**Entries shown:**
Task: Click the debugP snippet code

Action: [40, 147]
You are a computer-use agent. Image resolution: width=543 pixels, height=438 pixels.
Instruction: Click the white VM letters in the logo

---

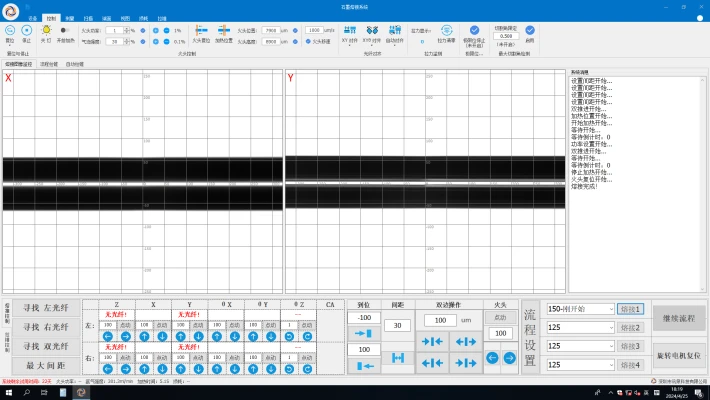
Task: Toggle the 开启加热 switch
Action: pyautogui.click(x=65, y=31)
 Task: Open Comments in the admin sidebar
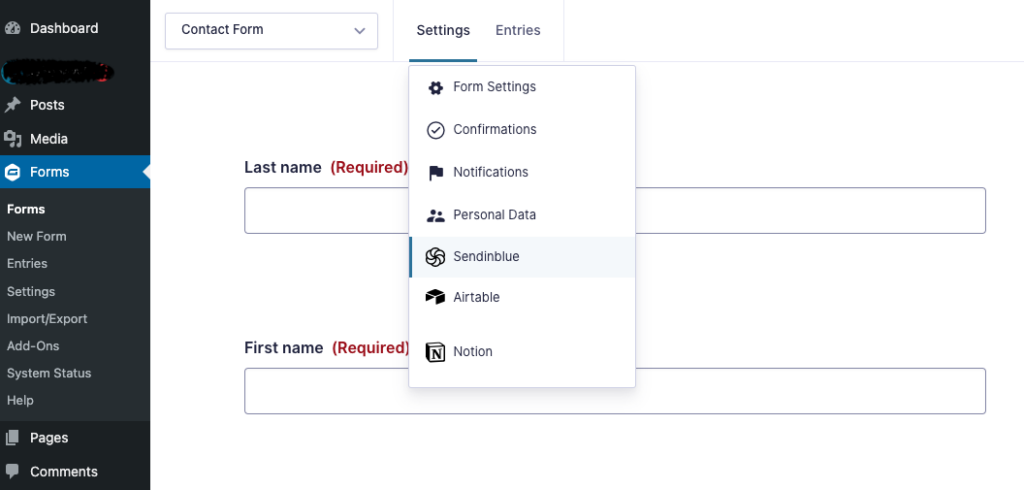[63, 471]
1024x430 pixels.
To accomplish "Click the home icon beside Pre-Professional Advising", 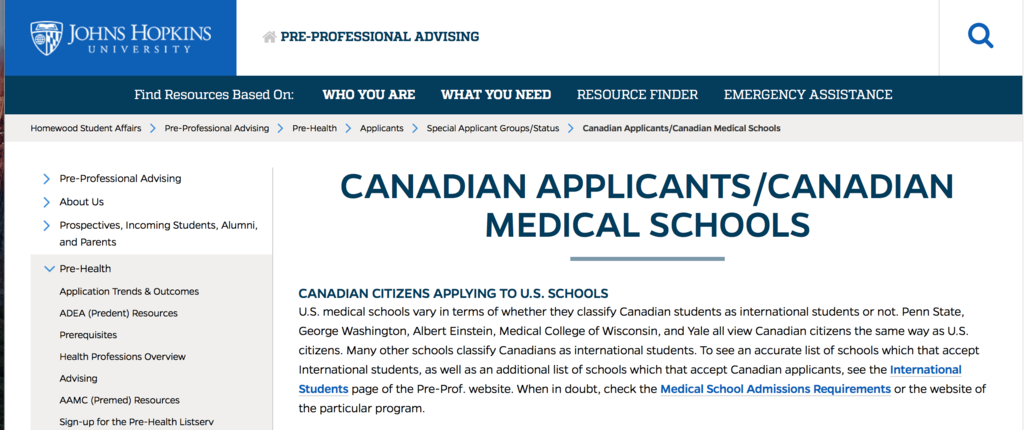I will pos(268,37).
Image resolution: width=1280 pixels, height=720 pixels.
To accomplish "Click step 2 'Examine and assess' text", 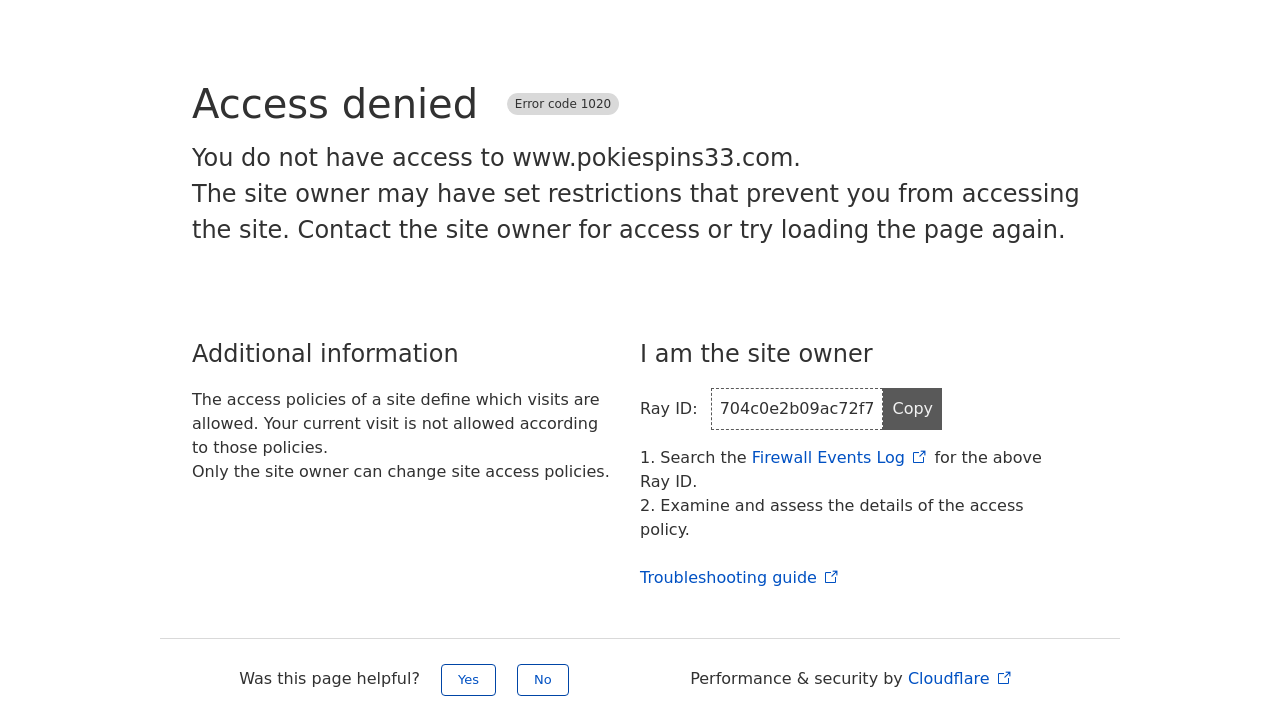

---

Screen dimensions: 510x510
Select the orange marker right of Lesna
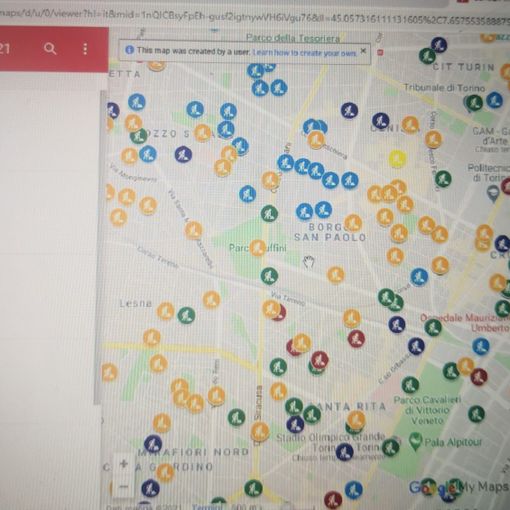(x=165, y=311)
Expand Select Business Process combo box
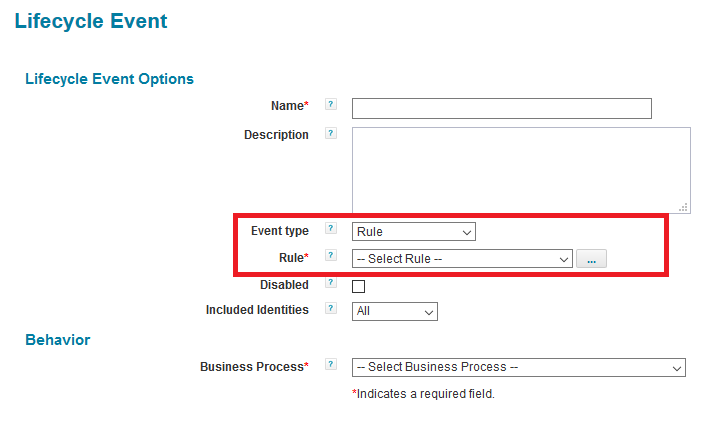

**Work required:**
Above are records; repeat only the lines starting at the line with "Task: Click the debugP snippet code" and ending at the line with "Instruction: Click the", exactly as they appear, both included.

**Exercise result:**
Task: Click the debugP snippet code

Action: [40, 147]
You are a computer-use agent. Image resolution: width=543 pixels, height=438 pixels.
Instruction: Click the white VM letters in the logo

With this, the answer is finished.